= Franjul (family) =

The Franjul family is a prominent and respected family in the Dominican Republic with strong political and economic influence in the southwest provinces of the country. The family considers the city of Baní (Province of Peravia) as the center of its Dominican heritage. In 2020, they welcomed King Juan Carlos I, monarch emeritus of Spain, who stayed in a magnificent complex of the Franjul family.

==Origins==
The origins of the family can be traced to the region of Asturias, Spain. Members of the family emigrated to the Dominican Republic in the 19th century, and settled in the small town of Bani, in the Dominican province of Peravia, west of the Dominican capital of Santo Domingo. Dominican historians consistently argue about the Family's origins. Some have recently argued that the phonetics of the surname is one of Arab descent, which implies the family is one of Moorish descent. The Moors were the medieval Muslim inhabitants of al-Andalus (the Iberian Peninsula including the present day Spain and Portugal) and the Maghreb, whose culture is often also called "Moorish".

The first Dominican-born member of the family was Francisco Fanjul, whose father became a naturalized Dominican citizen after the Dominican Republic gained its independence from Haiti in 1844. It was then when, because of a misunderstanding in pronunciation, the family name was mistakenly changed from "Fanjul" to "Franjul" in official census records of the time. Other members of the family settled in Cuba, and later fled to the United States after Fidel Castro took power in 1959. While family members in the Dominican Republic became the "Franjul" family, those who settled in Cuba remained as "Fanjul". Today most members of the Franjul family reside in the Dominican Republic.

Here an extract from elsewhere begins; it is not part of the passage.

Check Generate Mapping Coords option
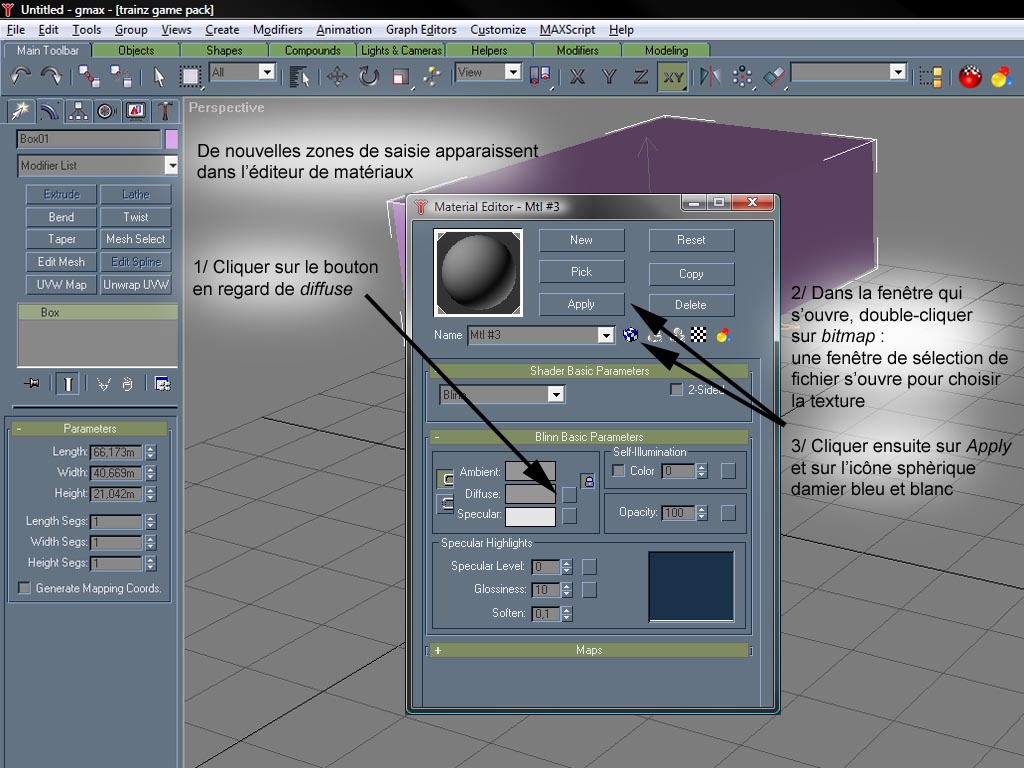pyautogui.click(x=25, y=589)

The first family reunion between the "Franjuls" and "Fanjuls" took place in 1995 in La Romana, Dominican Republic. Although the surname "Franjul" is also known to exist among families in the Balkans, no links have been proven to exist.

==Prominent family members==

Miguel Franjul, Chief Editor of Listín Diario, the largest and oldest Dominican newspaper. Current Vice-President of Inter-American Commission for the Free Press.

Engracia Franjul de Abate, former top executive at Banco Popular Dominicano. First female
member of Banco Popular Board of Directors. Former president of the Dominican-American Cultural Institute board of directors, member of ICDA executive committee, and FUNDAPEC board member (former president). Former director of ADOPEM, a leading micro-lending institution.

Luis Franjul Dume, former mayor of Bani 1966-1968.

Nelson Franjul Montero: former mayor of Bani and fiscal prosecutor (1959)

Claudia Franjul: Actress and model. Miss Dominican Republic 1994.

Rafael Franjul Troncoso, former member of Dominican Congress as Senator for the province of Peravia for the Dominican Reformist Christian Party (PRSC). Former mayor of the city of Bani (1990-1994).

Milciades Franjul, member of Dominican Senate representing the Province of Peravia for the Modern Revolutionary Party. In 2020 elections, won over incumbent 68% vs. 32%.

Manuel Díaz-Franjul, Chief negotiator of Free Trade Agreement between Dominican Republic and United States, known as DR-CAFTA. Special adviser for the Dominican embassy in Washington, D. C. and General Secretary of Dominican Commission for Price Controls. Currently Chief Trade Negotiator at Dominican Ministry of Foreign Affairs.

Marcos Peña Franjul, renowned ecologist and expert on natural resources. Former professor at UNPHU. Author of "Los Franjul: Una Familia del Banilejismo", a genealogical book on the Franjul family, its history and its origins.

Yira Mascaro Franjul, World Bank executive with expertise in bank resolutions and financial development of emerging nations.

Joselo Franjul, fashion expert and high-end celebrity stylist

Manny Franjul, Investor & Partner at Frontier Capital Management Co.